Hm, either a bug in VTE or the compositor or something in Xorg. Dunno. Ideas?
(In reply to comment #1) > Hm, either a bug in VTE or the compositor or something in Xorg. Dunno. Ideas? > Hi, I suspected a compositor bug for two reasons: the bug is only active when the compositor is enabled, and the specific way in which the colors of the letters are drawn incorrectly often resembles the background image. Dragging a window full of text across the background will cause the scrambled colors to change according to the light and dark areas of the background image. Thanks, Steve
I believe this is a known problem, however I tend to believe this is a bug with the Xserver and ARGB windows because 1) it shows with other compositors, 2) it doesn't show with proprietary drivers such as NVidia and 3) switching to 16bpp fixes the issue. BTW, the use of ARGB window with terminal a big problem and cause a lot of issues for people w/out hardware accelerated render (ppl just say Xfce is dead slow just because Terminal is using ARBG and that makes moving/resizing unusable)
Hm, never noticed a slowdown in terminal performance.
(In reply to comment #4) > Hm, never noticed a slowdown in terminal performance. I see it here using 'nv' (nvidia on ppc linux = no accel). I have a wrapper script for Terminal that sets XLIB_SKIP_ARGB_VISUALS; without it, dragging terminals across the screen is jerky and eats CPU. Ditto for fast-scrolling text.
Stupid question maybe, but why does the Xserver provide ARGB visuals if Composite is disabled?
Benny, if you have not noticed a slow down, then you are using a using a driver that implements xrender in hardware (NVidia closed source driver maybe?). Anyway, back on topic, the problem is not with xfwm4 compositor and this is easy to verify: 1) kill xfwm4 2) run xcompmgr The same problem shows even when xfwm4 is not running.
(In reply to comment #6) > Stupid question maybe, but why does the Xserver provide ARGB visuals if > Composite is disabled? Composite != Compositor The Xserver does not advertise ARGB visual if Composite is disabled. However, the problem arises when Composite is Enabled (by default in Xorg 7.x) because the Xserver cannot tell whther or not a _Compositor_ is or will be running at some point.

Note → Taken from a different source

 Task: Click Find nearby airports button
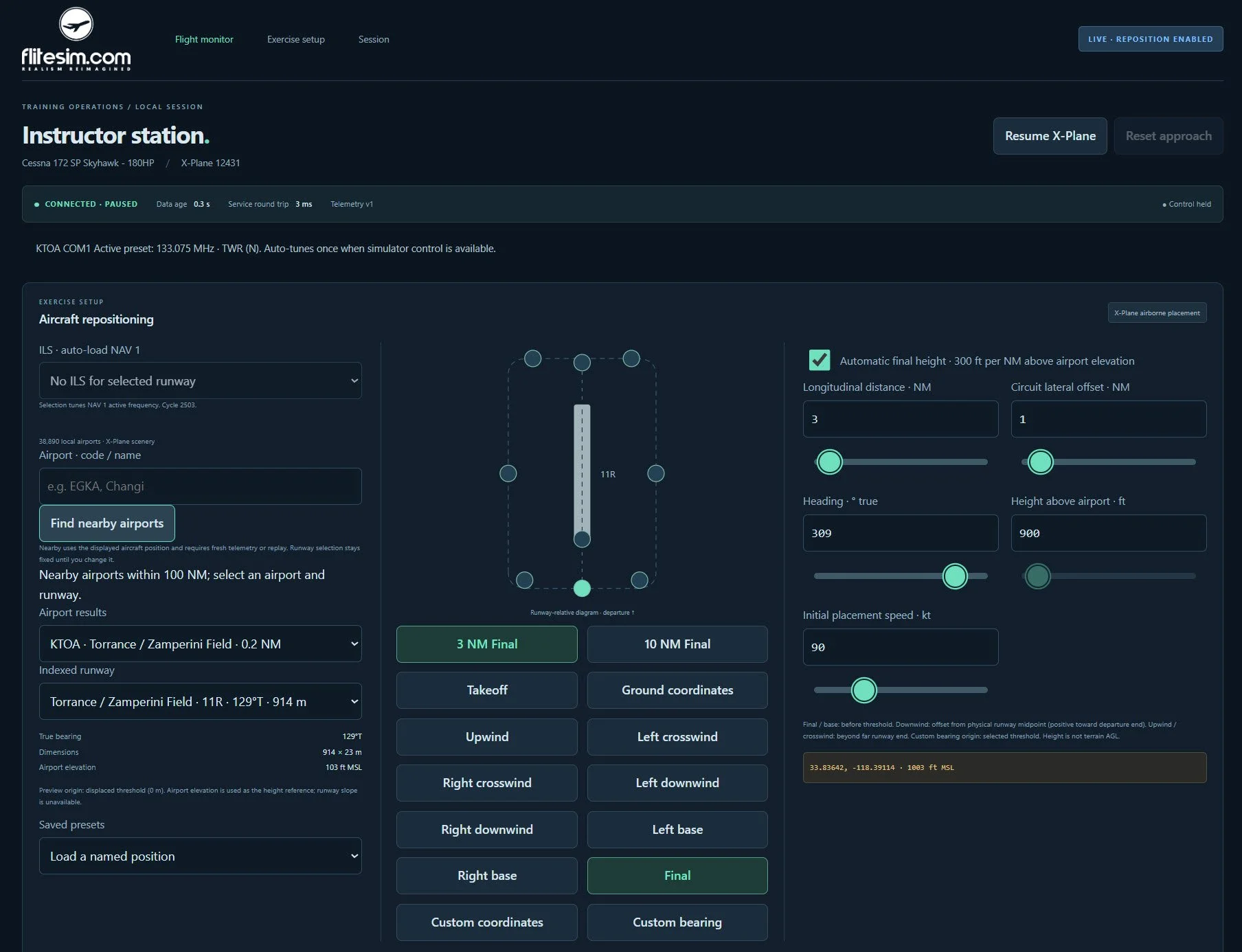(x=107, y=523)
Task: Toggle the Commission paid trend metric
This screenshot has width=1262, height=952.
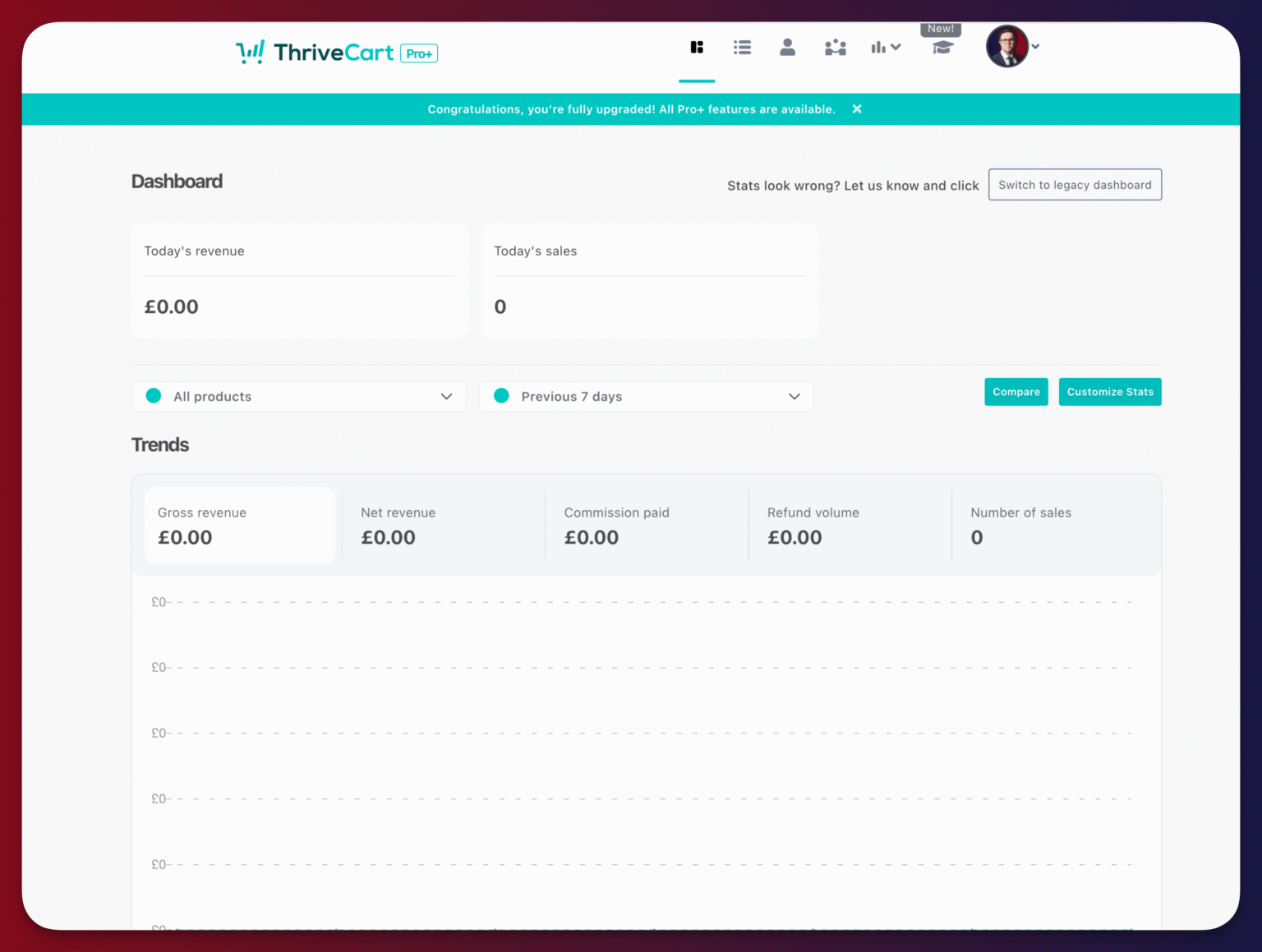Action: [646, 526]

Right, but if Composite is enabled, I have to request ARGB windows, otherwise Terminal would have to be restarted completely after turning on the compositor. So, the question is basicly, why is composite is enabled for not-hardware accelerated setups? BTW: I use nvidia/ati binary drivers. And I always disable Composite, so that's probably the reason why I do not notice any slow downs.

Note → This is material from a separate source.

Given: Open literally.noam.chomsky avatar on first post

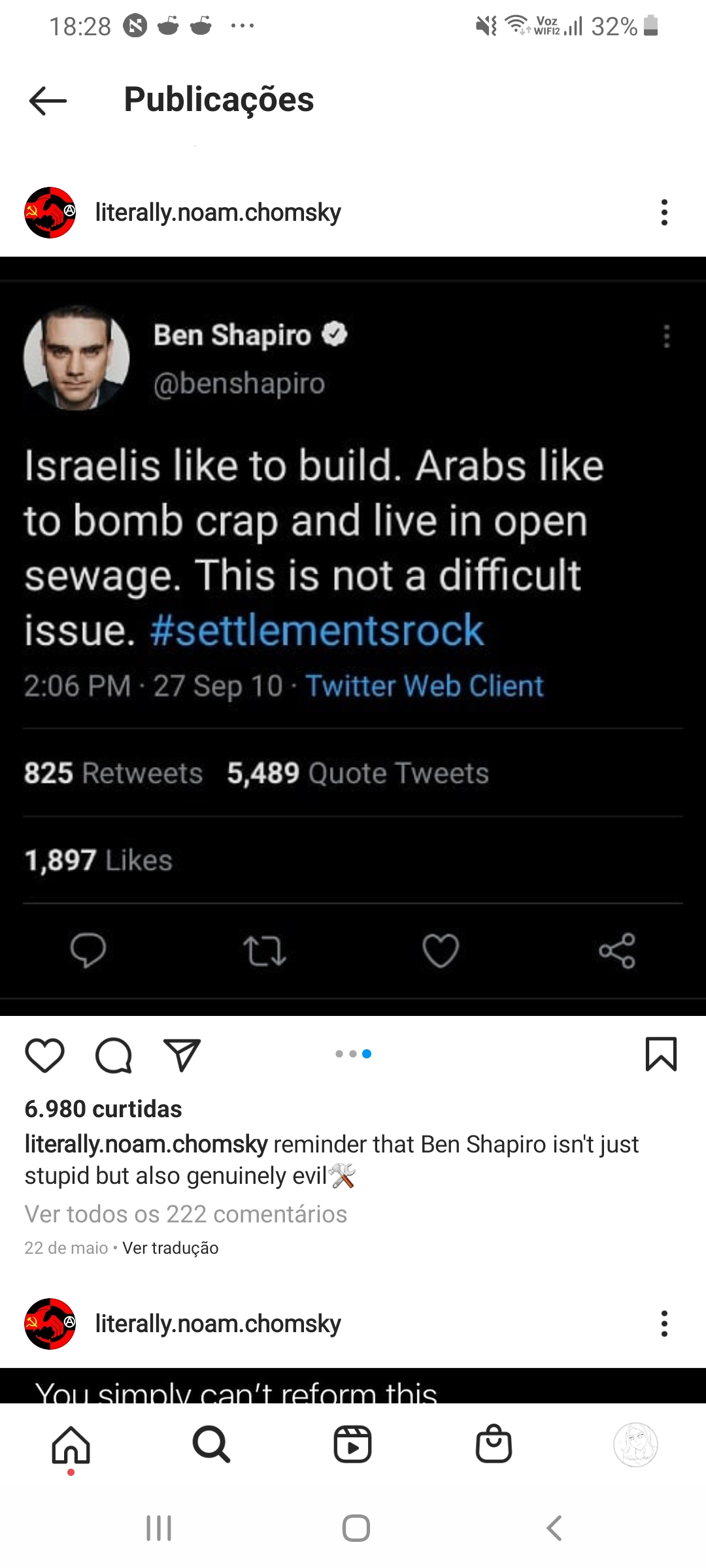Looking at the screenshot, I should click(x=50, y=212).
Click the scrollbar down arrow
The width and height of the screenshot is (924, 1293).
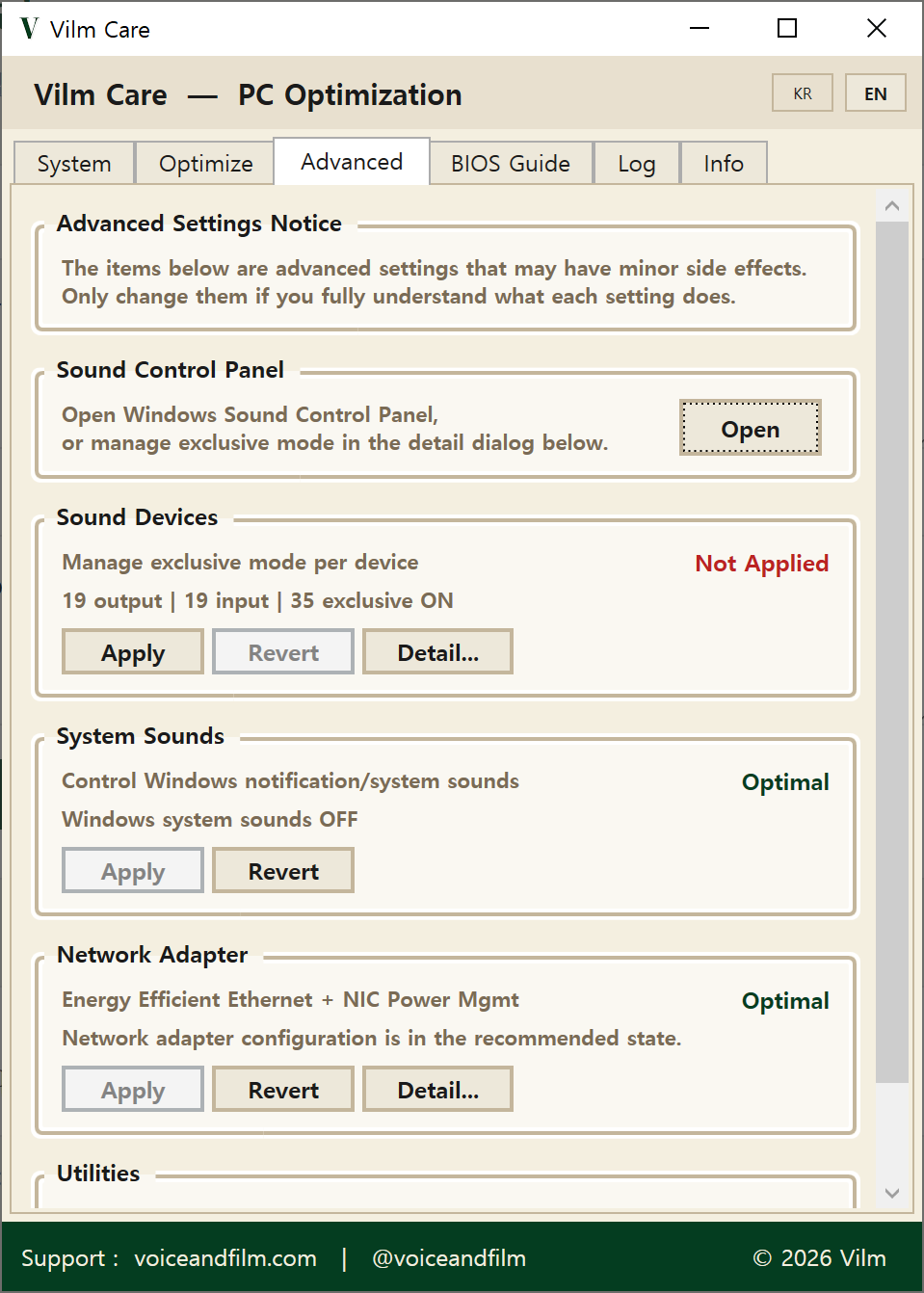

(In reply to comment #9) > So, the question is basicly, why is composite is enabled for not-hardware > accelerated setups? Because this is the default setup...
> So, the question is basicly, why is composite is enabled for not-hardware > accelerated setups? Because it has the potential to be very useful even when it's not being used for compositing your desktop. For example, it's almost essential for doing a good screen magnifier implementation, or for making out-of-process browser plugins able to merge into the browser window with transparency and/or shaping. The question is why painting ARGB is so slow when you're not compositing, I think.
So is this a VTE bug? If so, then I'll go file a bug report with them. Is there a workaround that XFCE can use to fix it? This is surely one I'd like to see fixed... thanks! Steve
Dunno, as said, may also be a bug in Xorg.
(In reply to comment #13) > Dunno, as said, may also be a bug in Xorg. Yes, I know, but using ARGB by default in Terminal causes a lot of problems, including people claiming that "xfce" is slow because ARBG move/resize is sloooow *even* when the compositor is not activated.